Kenaikan permintaan global untuk kobalt, komponen penting dari baterai lithium-ion yang ditemukan di kendaraan elektronik dan listrik, harus membawa kemakmuran bagi orang-orang dari Republik Demokratik Kongo yang kaya sumber daya. Sebagai gantinya, seperti telah menjadi status quo selama beberapa generasi, permintaan akan sumber daya yang terbatas tidak banyak memberi manfaat bagi warga biasa negara yang bermasalah secara historis. Seiring permintaan akan logam terus melambung, para penambang kobalt telah dipenuhi dengan praktik industri eksploitatif dan ilegal - termasuk pekerja anak yang tersebar luas.

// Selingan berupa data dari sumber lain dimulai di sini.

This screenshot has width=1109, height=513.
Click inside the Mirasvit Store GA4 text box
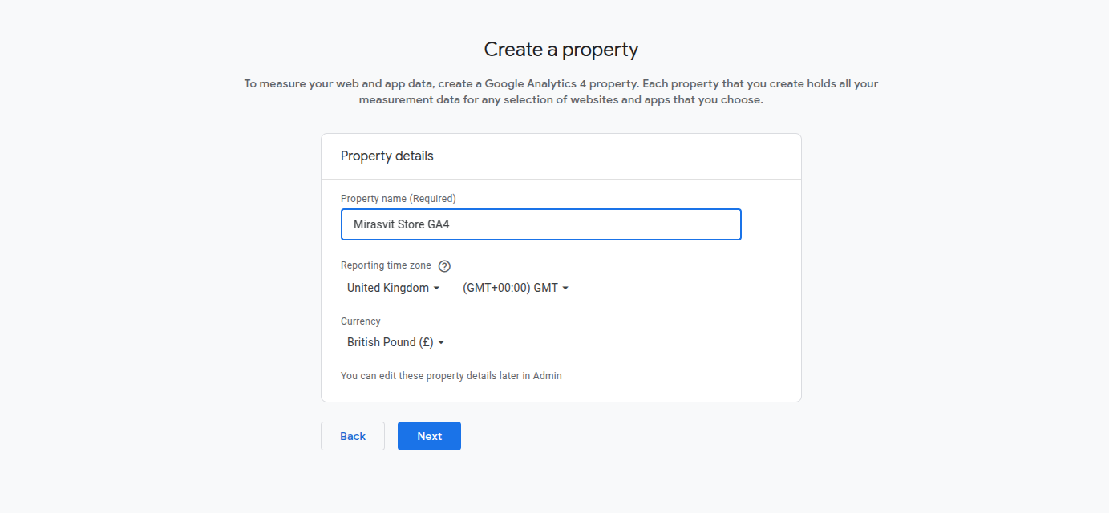[x=540, y=224]
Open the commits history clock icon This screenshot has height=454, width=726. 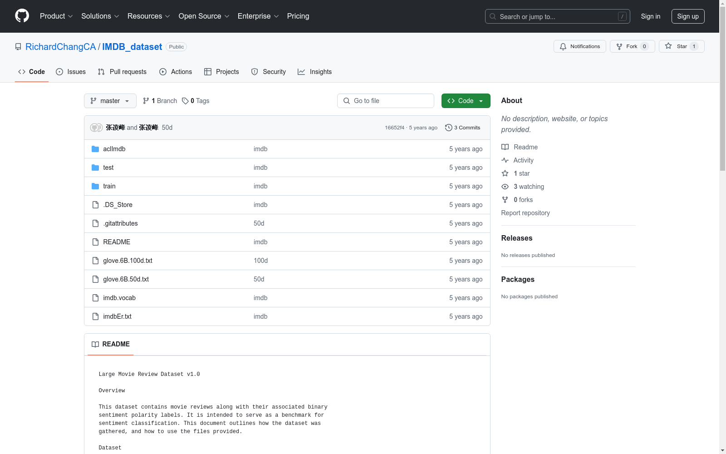448,128
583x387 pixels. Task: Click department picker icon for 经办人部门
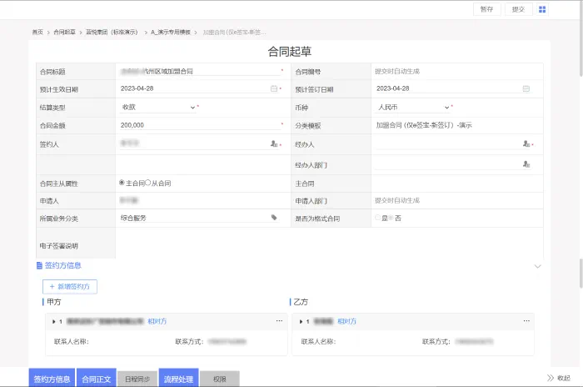click(x=526, y=164)
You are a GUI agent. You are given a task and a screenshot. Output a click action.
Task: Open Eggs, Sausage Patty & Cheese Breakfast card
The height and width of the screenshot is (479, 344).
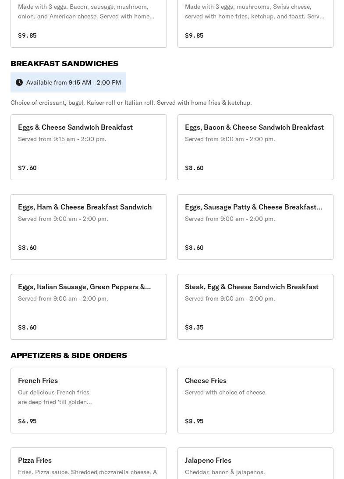click(x=255, y=227)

Program percontohan, menggunakan teknologi blockchain, dapat melacak materi dari sumber melalui rantai pasokan untuk menanamkan akuntabilitas yang sangat dibutuhkan dalam produksi kobalt.
Kurangnya Akuntabilitas
Sebuah laporan baru-baru ini oleh Amnesty International dan African Research Watch menuduh bahwa para pemimpin dunia dalam elektronik dan mobil mengabaikan pemeriksaan dasar untuk memastikan bahwa kobalt bersumber tanpa menggunakan praktik eksploitatif. Nama-nama besar termasuk Apple, Samsung, Sony, Volkswagen, dan dua belas perusahaan multinasional lainnya didakwa dalam laporan itu. Mark Dummet, Peneliti Bisnis dan Hak Asasi Manusia di Amnesty International menggambarkan inti masalah-
"Jutaan orang menikmati manfaat teknologi baru namun jarang bertanya bagaimana penggunaannya. Sudah saatnya merek besar mengambil tanggung jawab untuk penambangan bahan baku yang membuat produk mereka menguntungkan. ”
Penyalahgunaan yang Meluas
Menurut survei Geologi AS , 66.000 dari 123.000 metrik ton kobalt ditambang di DRC. Kondisi di tambang kobalt menawarkan kontras mencolok pada produk ramping dan ramping yang dirancang dengan halus, dimana logam abu-abu berkilau itu tidak terpisahkan.
Penambang, dengan sedikit peralatan pelindung, bekerja sepanjang jam dengan gaji rendah. Mereka berisiko cedera, masalah kesehatan jangka panjang, dan kematian di tambang kobalt yang diatur sedikit. Laporan itu mencatat 80 penambang mati di tambang bawah tanah dari September 2014 hingga Desember 2015, dengan kemungkinan banyak kali lebih banyak yang tidak dilaporkan.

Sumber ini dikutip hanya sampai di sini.